▶ What this task involves
Rewrite the rows below with "given word" swapped for "listed word" and nothing else changed. Leave the pictures out.

(Item-finding rows)
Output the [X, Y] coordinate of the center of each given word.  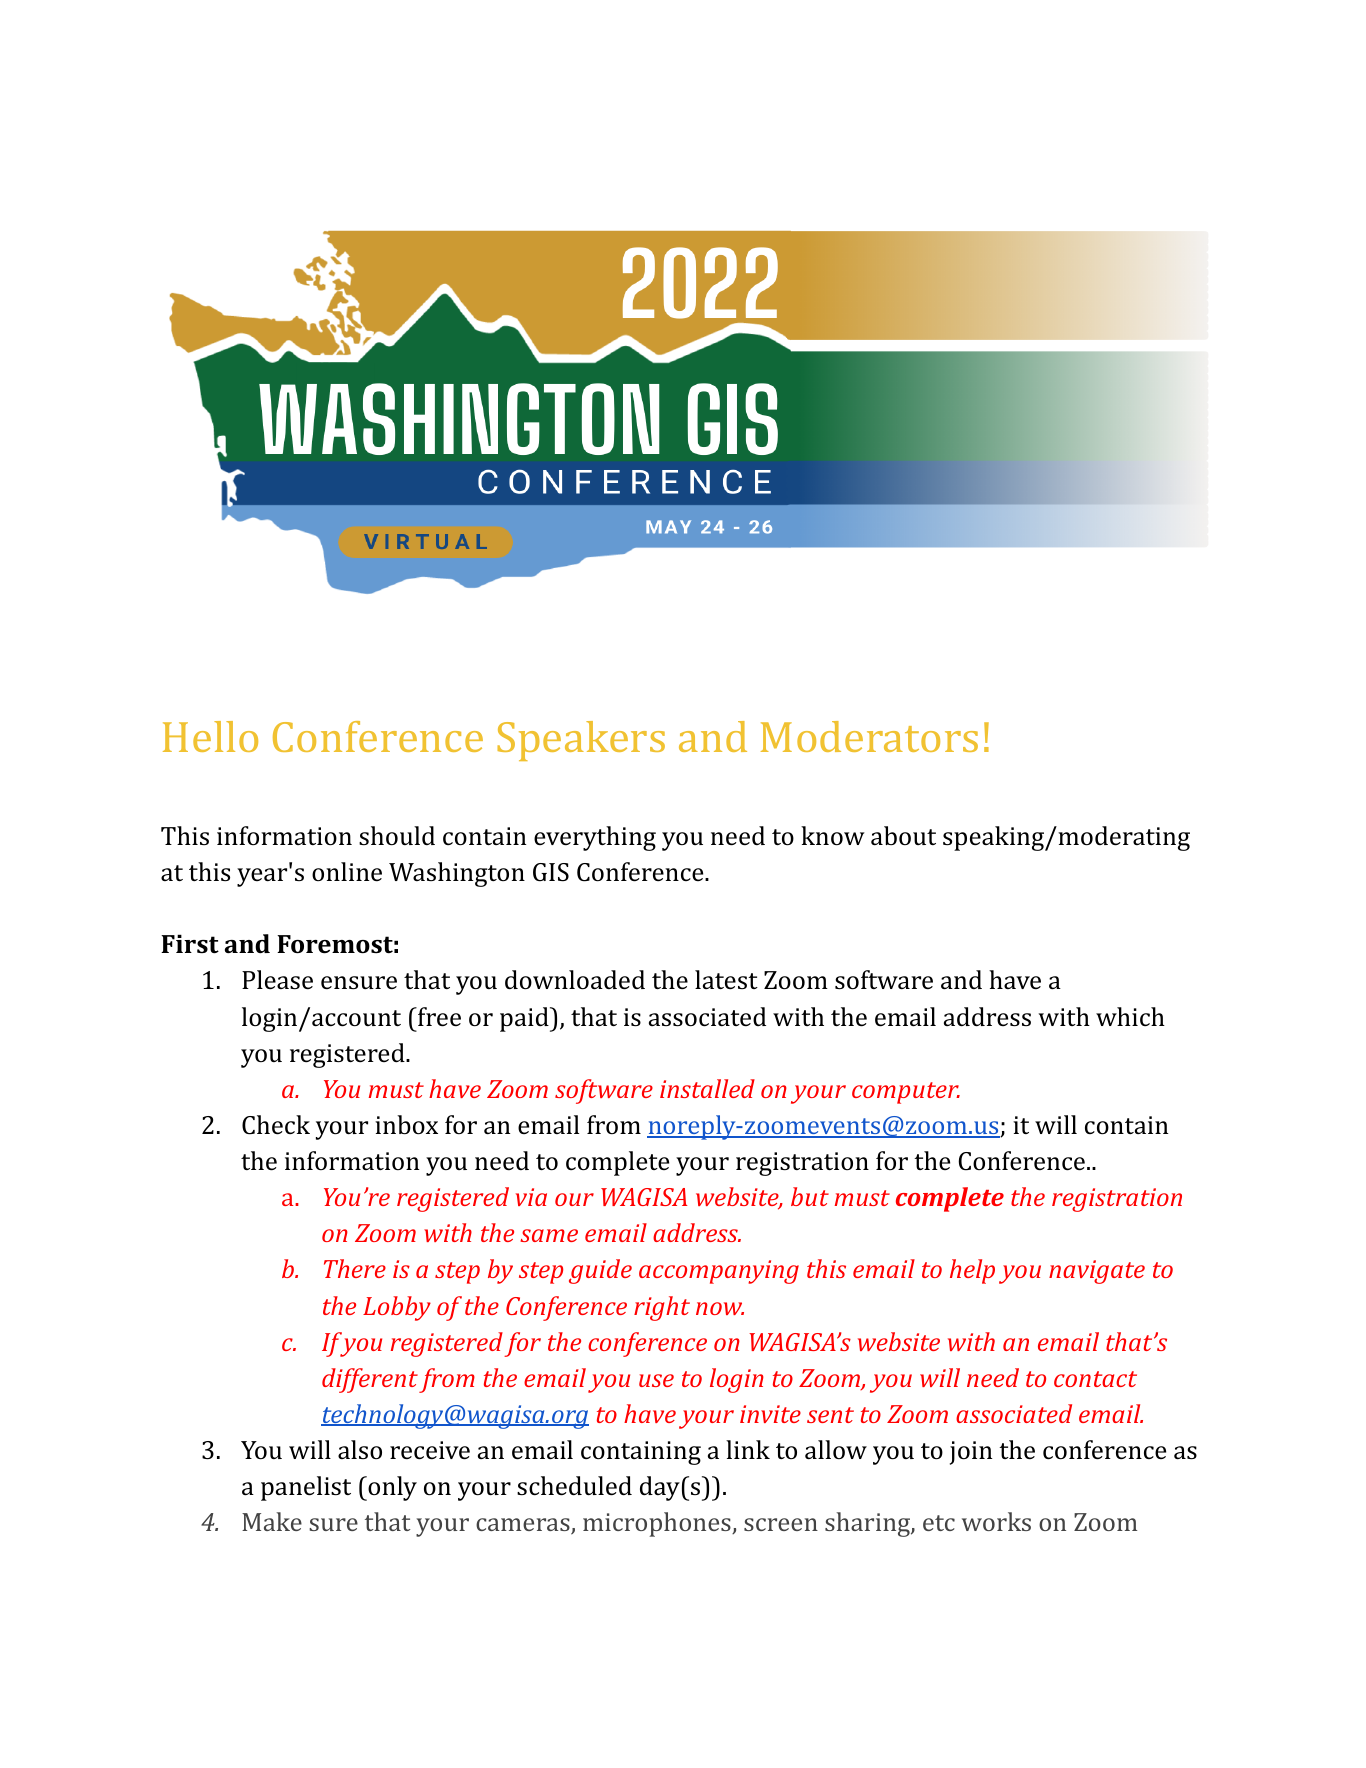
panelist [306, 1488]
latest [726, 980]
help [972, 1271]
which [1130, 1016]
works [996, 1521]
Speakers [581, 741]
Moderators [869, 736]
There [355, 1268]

▶ The solution
Output the [X, Y] coordinate of the center of each listed word.  
panelist [306, 1488]
latest [726, 980]
help [972, 1271]
which [1130, 1016]
works [996, 1521]
Speakers [581, 741]
Moderators [869, 736]
There [355, 1268]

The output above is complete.